Hint Okyanusu’nda yer alan ve bugün büyük bir turizm kapasitesine sahip olan Maldivler 1970’li yıllarda turizm açısından neredeyse bilinmiyordu.
Yazı ve Fotoğraflar: Ömer Serkan Bakır
Bir fotoğraf severe en çok hangi ülkelere gitmek istediğini sorduğunuzda belli başlı cevaplar alırsınız. Bunların hangi ülkeler olduğunu da kolayca tahmin edebilirsiniz. Peki ya Maldivler? Açıkçası itiraf etmeliyim ki bugüne kadar Maldivler’i görmek için pek bir çaba sarf etmedim. Şimdiye kadar hayallerimi de süslemedi. Prontotour’un Maldivler’e yapacağı basın gezisi için davet aldığımda hemen internette Maldivler fotoğraflarına kısaca göz attım ve tarihi hakkında birkaç satır okudum. Sonunda pek çok insanın gitmek için can attığı bu eşsiz yer hakkında ne kadar az şey bildiğimi anladım. Daha çok tatil ve balayı için tercih edilen Maldivler hakkında sizlere kısa bilgiler verip, izlenimlerimi paylaşmak istiyorum. Bu seyahat sırasında Canon’un yeni DSLR fotoğraf makinelerinden biri olan EOS 7D Mark II’yi de test etme imkanı buldum. Bu makine ile ilgili yorumlarımı ve detayları burada bulabilirsiniz! Burada gördüğünüz tüm fotoğraflar da Canon EOS 7D Mark II ile çekildi.
+ + + + +
Görev 1:
Maldivler yazısına göre, seyahat sırasında test edilen fotoğraf makinesi hangisidir?
Görev 2:
Maldivler yazısını son cümlesinden sonra kaldığı yerden sürdürün.
Aşağıdaki listenin metinle hiçbir ilgisi yoktur.
+ + + + +
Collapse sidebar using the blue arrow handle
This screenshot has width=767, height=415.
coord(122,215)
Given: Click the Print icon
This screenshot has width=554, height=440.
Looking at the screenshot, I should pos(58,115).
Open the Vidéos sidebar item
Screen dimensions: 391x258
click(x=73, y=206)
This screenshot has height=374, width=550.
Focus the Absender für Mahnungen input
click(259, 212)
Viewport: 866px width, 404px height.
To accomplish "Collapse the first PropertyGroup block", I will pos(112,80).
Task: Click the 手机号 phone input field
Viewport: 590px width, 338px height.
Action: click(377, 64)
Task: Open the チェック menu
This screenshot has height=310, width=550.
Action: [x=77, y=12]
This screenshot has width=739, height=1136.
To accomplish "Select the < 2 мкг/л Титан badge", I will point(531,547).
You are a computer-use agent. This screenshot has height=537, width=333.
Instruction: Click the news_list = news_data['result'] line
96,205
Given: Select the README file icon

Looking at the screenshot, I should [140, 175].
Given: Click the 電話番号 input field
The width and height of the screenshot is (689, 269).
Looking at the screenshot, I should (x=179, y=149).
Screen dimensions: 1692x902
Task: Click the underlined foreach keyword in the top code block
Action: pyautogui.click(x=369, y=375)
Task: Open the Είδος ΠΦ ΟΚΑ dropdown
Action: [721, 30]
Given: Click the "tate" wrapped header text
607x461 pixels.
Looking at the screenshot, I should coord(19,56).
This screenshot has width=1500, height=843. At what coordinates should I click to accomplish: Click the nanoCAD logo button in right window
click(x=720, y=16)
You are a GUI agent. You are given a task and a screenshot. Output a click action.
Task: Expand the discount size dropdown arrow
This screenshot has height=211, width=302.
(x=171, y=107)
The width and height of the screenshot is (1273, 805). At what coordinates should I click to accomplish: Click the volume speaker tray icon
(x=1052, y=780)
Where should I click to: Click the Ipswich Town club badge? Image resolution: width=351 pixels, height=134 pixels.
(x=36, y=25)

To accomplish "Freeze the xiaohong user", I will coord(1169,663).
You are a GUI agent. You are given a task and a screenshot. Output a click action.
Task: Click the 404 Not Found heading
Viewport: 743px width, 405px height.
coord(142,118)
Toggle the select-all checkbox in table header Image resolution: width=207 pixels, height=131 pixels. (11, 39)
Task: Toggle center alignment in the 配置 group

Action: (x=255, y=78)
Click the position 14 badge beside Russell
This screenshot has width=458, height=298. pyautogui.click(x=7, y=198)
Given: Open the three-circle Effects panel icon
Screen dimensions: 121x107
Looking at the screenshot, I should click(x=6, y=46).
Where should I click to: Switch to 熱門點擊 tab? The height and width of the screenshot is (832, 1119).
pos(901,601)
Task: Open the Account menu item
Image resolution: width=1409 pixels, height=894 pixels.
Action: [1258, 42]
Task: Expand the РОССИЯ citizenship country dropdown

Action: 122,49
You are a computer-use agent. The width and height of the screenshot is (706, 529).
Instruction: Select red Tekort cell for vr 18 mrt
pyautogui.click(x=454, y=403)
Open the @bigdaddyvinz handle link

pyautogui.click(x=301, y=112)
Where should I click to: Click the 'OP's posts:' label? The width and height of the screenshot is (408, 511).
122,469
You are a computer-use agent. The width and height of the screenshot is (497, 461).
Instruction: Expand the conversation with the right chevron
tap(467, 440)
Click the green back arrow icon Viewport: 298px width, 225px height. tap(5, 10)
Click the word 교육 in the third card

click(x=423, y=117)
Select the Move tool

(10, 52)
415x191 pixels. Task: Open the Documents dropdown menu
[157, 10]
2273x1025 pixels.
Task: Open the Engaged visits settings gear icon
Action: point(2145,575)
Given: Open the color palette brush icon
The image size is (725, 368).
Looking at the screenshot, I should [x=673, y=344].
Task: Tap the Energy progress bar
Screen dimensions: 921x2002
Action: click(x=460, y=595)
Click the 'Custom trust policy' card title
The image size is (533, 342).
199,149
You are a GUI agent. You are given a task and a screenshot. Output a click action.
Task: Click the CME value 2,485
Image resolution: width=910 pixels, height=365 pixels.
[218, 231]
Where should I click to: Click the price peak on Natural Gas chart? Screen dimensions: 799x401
+ + + + +
Yanıt 1:
Canon EOS 7D Mark II.

Yanıt 2:
THY ile direkt uçuş
Gezimiz, Türk Hava Yolları’nın başkent Male’ye yaptığı direkt uçuş ile başladı. Yaklaşık 7 saat süren son derece keyifli bir yolculuktan sonra Male’ye sabah saatlerinde vardık. Maldivler’e vize olmadığını hemen hatırlatmak isterim. Sadece basit bir giriş formu dolduruyorsunuz ve pasaport işleminiz sadece bir iki dakika sürüyor. Havaalanı küçük bir ada parçası üzerine kurulmuş. Buradan hem sürat tekneleri hem de deniz uçakları ile gideceğiniz otele transferiniz hızlı bir şekilde sağlanabiliyor. Biz de havaalanından çıktıktan sonra sadece birkaç metre yürüyerek, ilk kalacağımız otel olan Anantara Dhigu Resort’a gitmek için sürat teknesine geçiyoruz. Sürat tekneleri oldukça hızlı gidiyor ve açık denizde bazen size oldukça sarsıntılı anlar yaşatabiliyor. Eğer deniz tutuyorsa bunun için önleminizi önceden almanızı önerebilirim. Gideceğimiz adaya yaklaşık 40 dakikalık hızlı bir yolculuktan sonra varıyoruz. Bizi iskelede yerel müziklerle kalabalık bir ekip karşılıyor. Bu tesiste kalacağımız odalar su üstü villası denen bir konseptte… Genellikle tüm tesislerde su üstü ve plaj villaları diye iki ana kategori bulunuyor. Su üstü villaları diğerlerine göre biraz daha pahalı. Tabi fiyatları düşük ve yüksek sezon tarihleri de etkiliyor. Burada iki gece kalacağız. Su üstü villaların hepsi birbirini görmeyecek şekilde tasarlanmış. Oldukça geniş olan odaların önünde size özel güneşlenme alanları ve denize girebileceğiniz mini bir iskele yer alıyor. Banyodaki detaylar ise size her türlü konforu ve rahatlığı sunacak şekilde uygulanmış. Odalara yerleştikten sonra Anantara Dhigu, Anantara Veli ve Naladhu Maldives oteller kompleksini gezmeye başlıyoruz. Bu üç ada da birbirine çok yakın olmasına karşın müşteri profilleri ve fiyatları birbirinden oldukça farklı. Mayıs ayı düşük sezon olduğu için bu aylarda hem fiyatlar daha uygun hem de etraf oldukça sakin. Çoğu yerde sahilde sizden başka kimse olmadan denize girebiliyorsunuz.
Maldivler’de yapılabilecek özel bir etkinlik de günbatımı balık avcılığı… Bizi alan tekne yaklaşık 30 dakikalık bir yolculuktan sonra balık tutacağımız keyifli bir yere getiriyor. Ancak nedendir bilmem ama büyük balıklar oltamıza gelmiyor. Daha küçük balıklarla idare ediyoruz. Bu tuttuğumuz balıklar bir sonraki akşam pişirilip masamıza getirilecekmiş. Tekneden inişte bu balıklarla doymayacağımızı anlayıp, tekne görevlilerine hediye ediyoruz.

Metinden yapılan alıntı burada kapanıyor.